Le Président (M. Bélanger): Merci, Mme la députée de Marie-Victorin. Est-ce qu'il y a d'autres intervenants sur la motion de Mme la députée de Maisonneuve?

Mme Louise Harel

Mme Harel: M. le Président, sur le sous-amendement, je vais intervenir rapidement. J'aurai l'occasion, sur l'amendement comme tel, de reprendre les propos du député de Chambly. Je crois qu'un échange va s'imposer sur cette question. (16 h 30)

Concernant mon sous-amendement, M. le Président, je veux simplement vous rappeler que nous en sommes à l'étape de l'amendement à l'article 1 qui introduit des objectifs au programme. Nous n'en sommes pas à déterminer avec précision les modalités du programme. Loin de moi l'idée d'introduire ici l'idée d'un retour au programme SUPRET, encore moins, par ailleurs, un appui au programme APPORT. Tout ce que nous introduisons, c'est cette idée que nos programmes doivent poursuivre l'objectif de fournir une aide supplémentaire aux personnes qui sont sur le marché du travail et qui sont pauvres tout en étant des travailleurs et des travailleuses. Cette situation de pauvreté existe. Contrairement à l'image qu'on se fait, les pauvres ne sont pas à l'aide sociale et les autres sur le marché du travail. La majorité des pauvres sont sur le marché du travail. C'est parce que le marché du travail ne leur permet plus maintenant de subvenir à leurs propres besoins, quand on pense que le salaire minimum, qui est autour de 9000 $ par année, est encore de 3000 $ en deçà de ce qui est considéré comme le seuil de faible revenu par Statistique Canada.

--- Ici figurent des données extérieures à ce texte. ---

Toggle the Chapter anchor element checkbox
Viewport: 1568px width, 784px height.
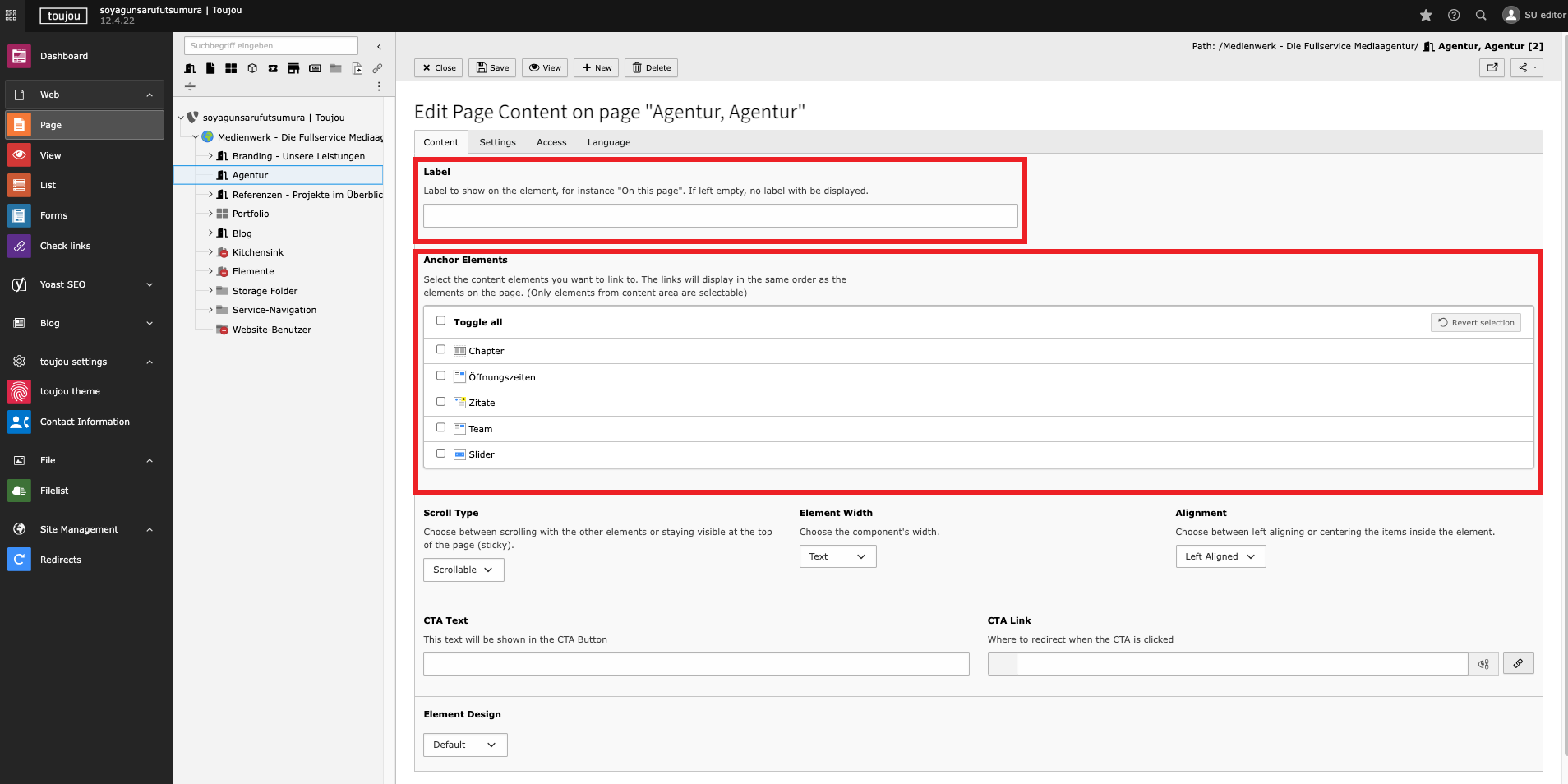(x=441, y=349)
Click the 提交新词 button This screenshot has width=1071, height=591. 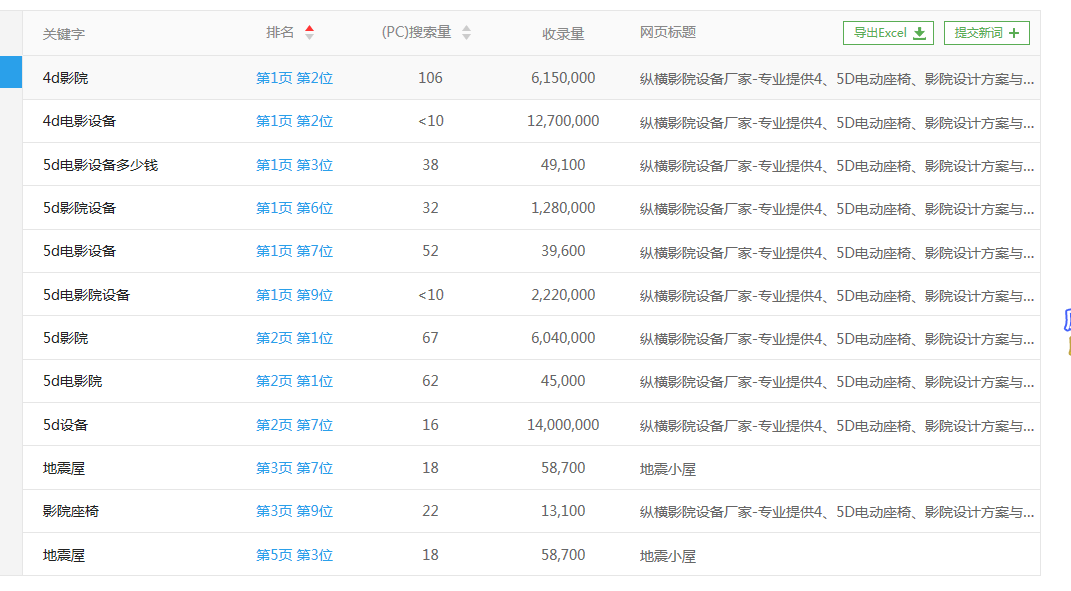(986, 33)
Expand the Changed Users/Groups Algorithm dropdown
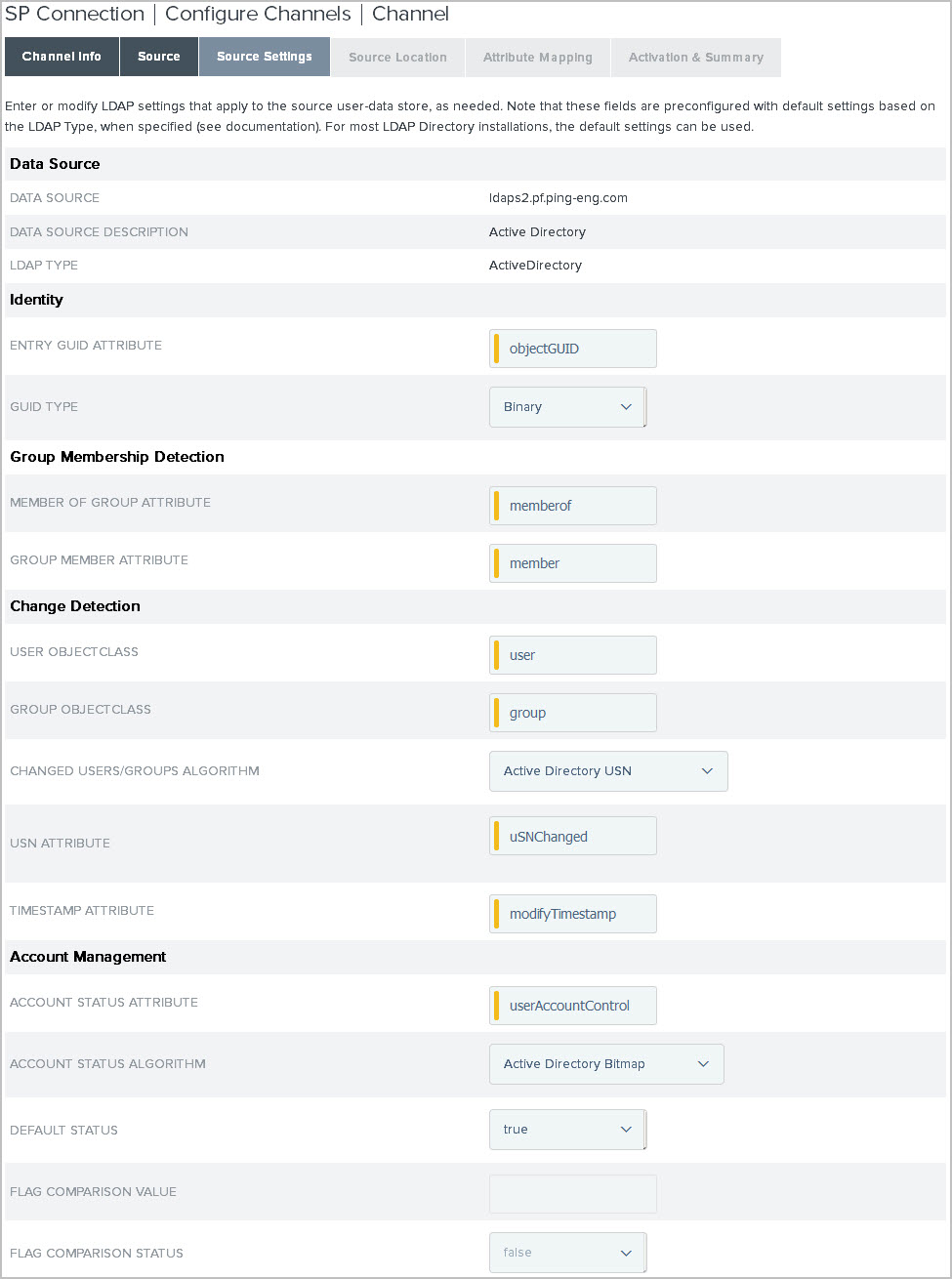The image size is (952, 1279). coord(607,771)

Sur ce salaire minimum, il y aura encore une partie qui sera imposable. Donc, 300 $ par mois de moins que le seuil de pauvreté et, malgré tout, l'État vient encore chercher une portion pour l'impôt. On dit simplement qu'il faut fournir une aide supplémentaire et que cette aide ne dort pas simplement passer d'une main dans les programmes de transfert pour s'en aller dans l'autre, dans les champs d'impôt. On dit qu'il faut fournir une aide supplémentaire à l'ensemble des ménages.

Je comprends que le ministre ait une commande du Conseil du trésor, que les membres ministériels aient la commande du ministre et que la commande consiste à adopter tel quel le projet de loi pour qu'il n'en coûte rien de plus que ce qui est déjà prévu. Je signale simplement, comme c'est le devoir de l'Opposition de le faire, que, s'il faut absolument aider les familles à faible revenu qui ont des enfants, il serait carrément inacceptable qu'on oublie le sort de ceux et celles qui sont aussi des travailleurs parfois démunis, parfois plus pauvres que les personnes pauvres qui ont des enfants, et le fait de les abandonner à leur sort introduit encore une fois une autre sorte de catégorie méritante parmi les plus démunis, ceux qui sont le plus méritants et qui ont des enfants.

Il n'est pas du tout indiqué dans mon sous-amendement la façon dont on devra fournir cette aide. Il serait souhaitable que cette aide soit assortie des frais de garde pour les personnes qui ont des enfants à charge. Le fait d'exclure complètement celles qui n'ont pas d'enfant d'une aide supplémentaire nous paraît totalement inacceptable, et c'est l'objet de mon sous-amendement. Je vous demanderais d'en disposer, M. le Président.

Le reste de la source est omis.